Tuesday, October 13, 2020

And Another One Leaves the Nest

In a famous German song, little Hans ("Hänschen klein") a sturdy child typically pictured with a big hat and a walking stick twice his size is cheerfully marching away from home. In the background his mother,  the family pets, even a bird and a rabbit are looking anxious, but Hänschen pays them no mind--he's on his way. Although I keep trying to cheer myself up with the thought of how much less time I'll be spending on laundry and cooking, I'm exactly in the position of the mother in this video. Barely visible in the background, leaning over her Bavarian balcony, the mom dabs at her eyes. I know just what she's feeling. She's feeling what the Steve Martin dad in Father of the Bride feels when his twenty-year-old daughter is telling him she's fallen in love. He blinks and sees an adorable child in braids tied with ribbons lisping, "Dad! I met a wonderful man and we're getting married."

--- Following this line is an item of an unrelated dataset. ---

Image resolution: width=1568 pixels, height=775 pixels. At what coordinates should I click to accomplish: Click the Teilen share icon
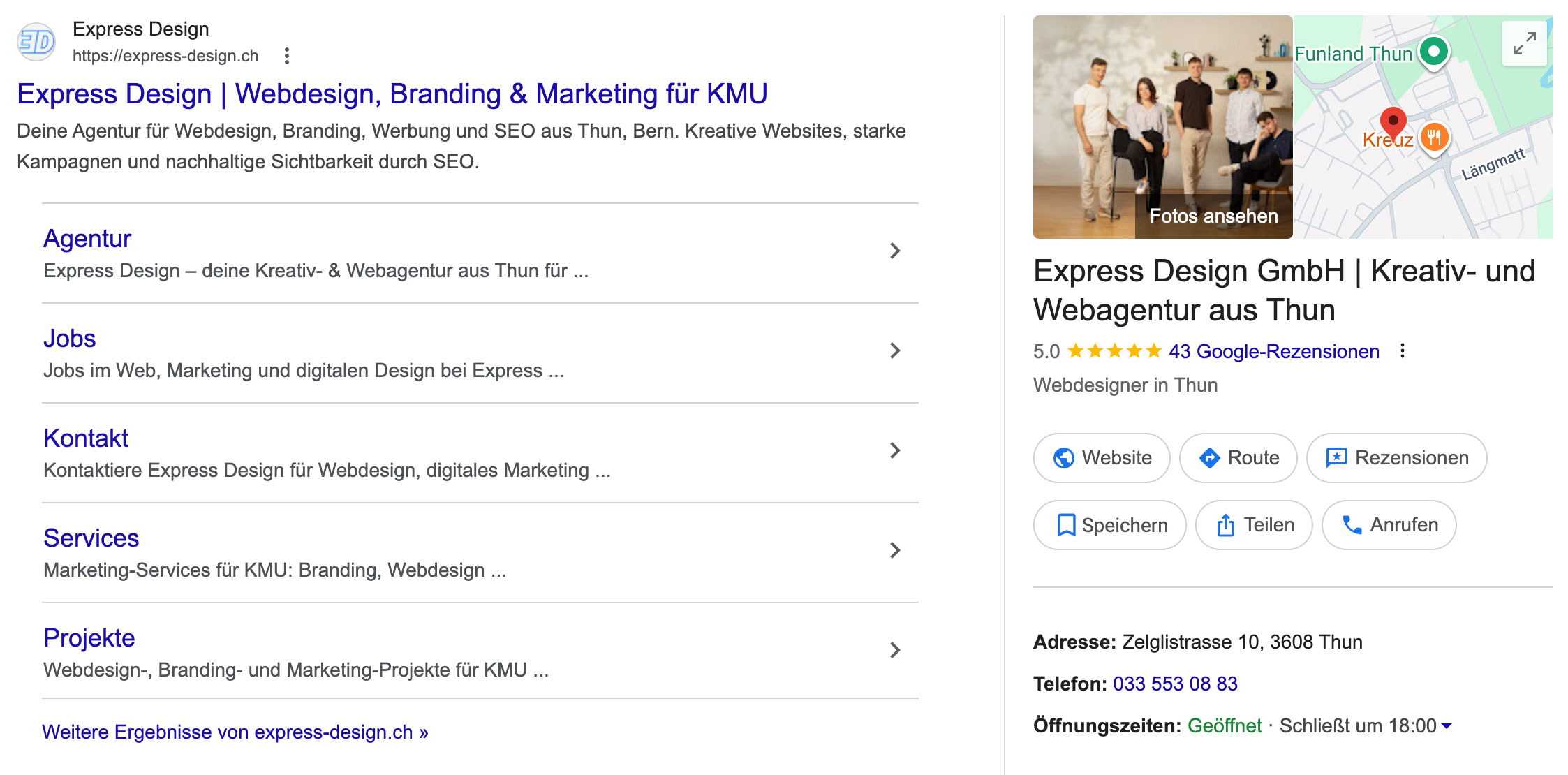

My child and I are in the same position. He's walking down that road all by himself, except when he needs advice on laundry or cooking, and except when I offer unasked for advice about staying clear of COVID in a dorm. Of all this charming folksong's many incarnations, the scariest is perhaps the one in Sam Peckinpah's 1977 film, Cross of Iron, about a platoon of German soldiers in 1943 on the Eastern Front. The ironies of men and boys marching off to this tune in a doomed war are the stuff of maternal nightmare. Of course the kid is eighteen and just like his brother, who also went off right on schedule at eighteen, perfectly able to make his way in the world. I can't help still being the hen hunting around for the eggs that were right underneath me, safe and sound, two minutes ago, even as I salute my grown-up boys and look forward, but with an aching heart, to the baby's departure in a few years.





2 comments:

  1. Aww. I know exactly how you feel, but an empty nest is better than failure to launch.